WITH only P10,000 as regular monthly income from her husband who works as a security guard, Julie Magwan, the mother of a BS Education student, stretches every centavo just to have the family eat three meals a day. The family budget never included college tuition because an educational plan Magwan had finished paying some 10 years ago “assured” her that it would send Shiela, her sole daughter, to college—or so she thought.

After enjoying a year of service from the College Assurance Plan (CAP), hassles sprouted one by one. When CAP did not renew its direct-to-school payment contract with UST in the academic year 2004-2005, the pre-need company required Magwan to pass an assessment of school fees for the first semester. Instead of providing a student admission slip, a document that makes a planholder eligible for enrolment, the pre-need firm issued a check payable to UST. The inconvenience ballooned into chaotic proportions in the second semester when, after undergoing the same process, CAP issued two worthless checks: one payable to the University and one payable to her daughter.

JOB ITEM:
Reproduce the account of the college educational plan from "After enjoying a" up to and including "to her daughter.", with "worthless checks" changed to "bounced checks".

GIVEN INFORMATION:
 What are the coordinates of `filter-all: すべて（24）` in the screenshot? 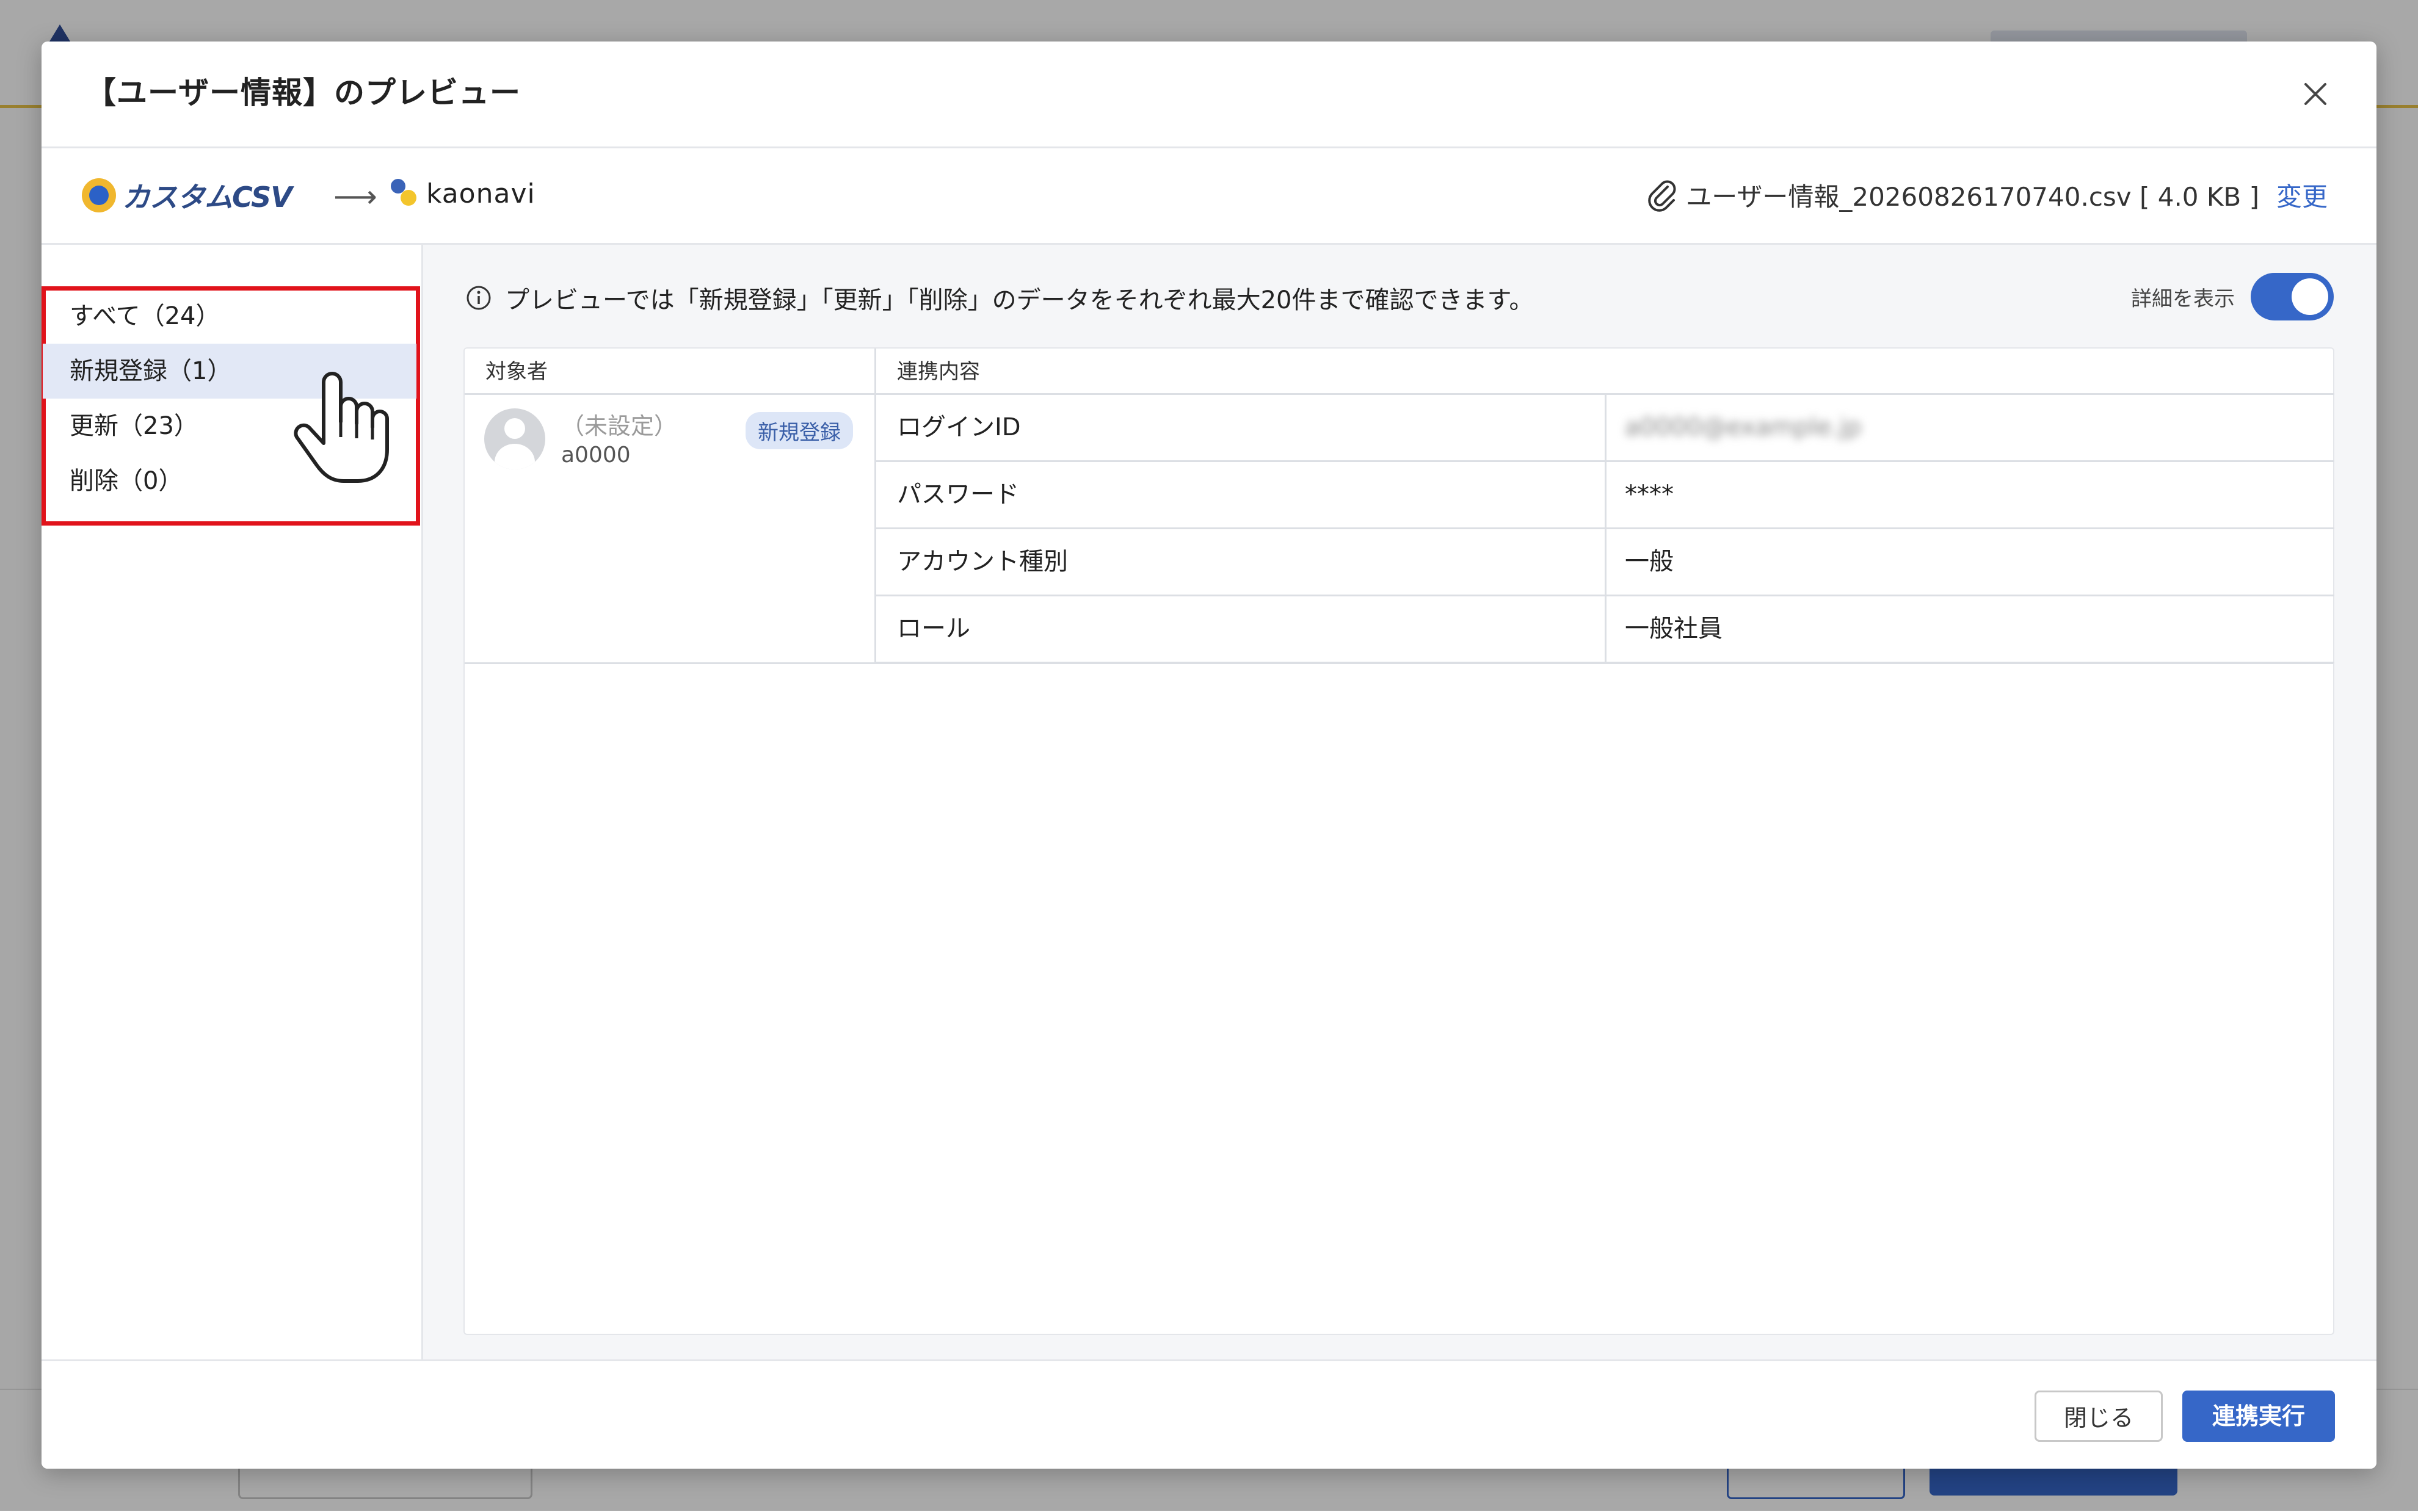 It's located at (229, 316).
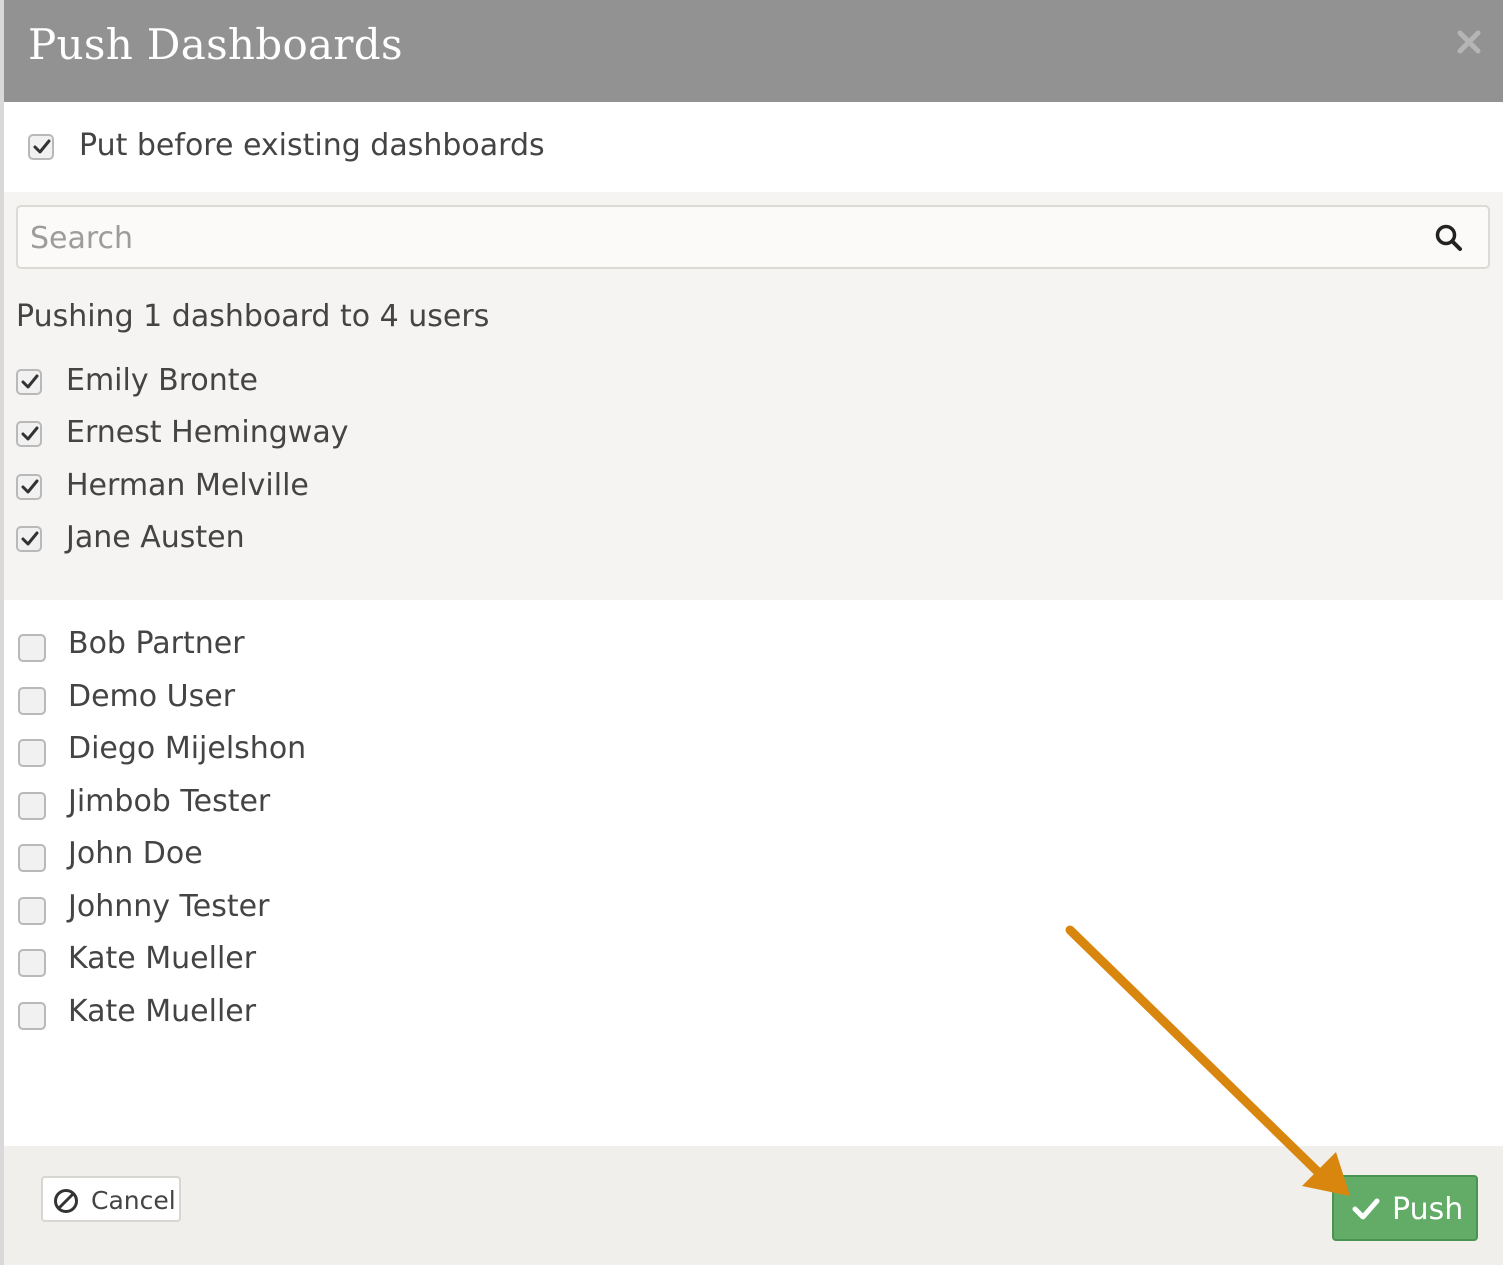 This screenshot has height=1265, width=1503. Describe the element at coordinates (136, 854) in the screenshot. I see `user-name: John Doe` at that location.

ANSWER:
After enjoying a year of service from the College Assurance Plan (CAP), hassles sprouted one by one. When CAP did not renew its direct-to-school payment contract with UST in the academic year 2004-2005, the pre-need company required Magwan to pass an assessment of school fees for the first semester. Instead of providing a student admission slip, a document that makes a planholder eligible for enrolment, the pre-need firm issued a check payable to UST. The inconvenience ballooned into chaotic proportions in the second semester when, after undergoing the same process, CAP issued two bounced checks: one payable to the University and one payable to her daughter.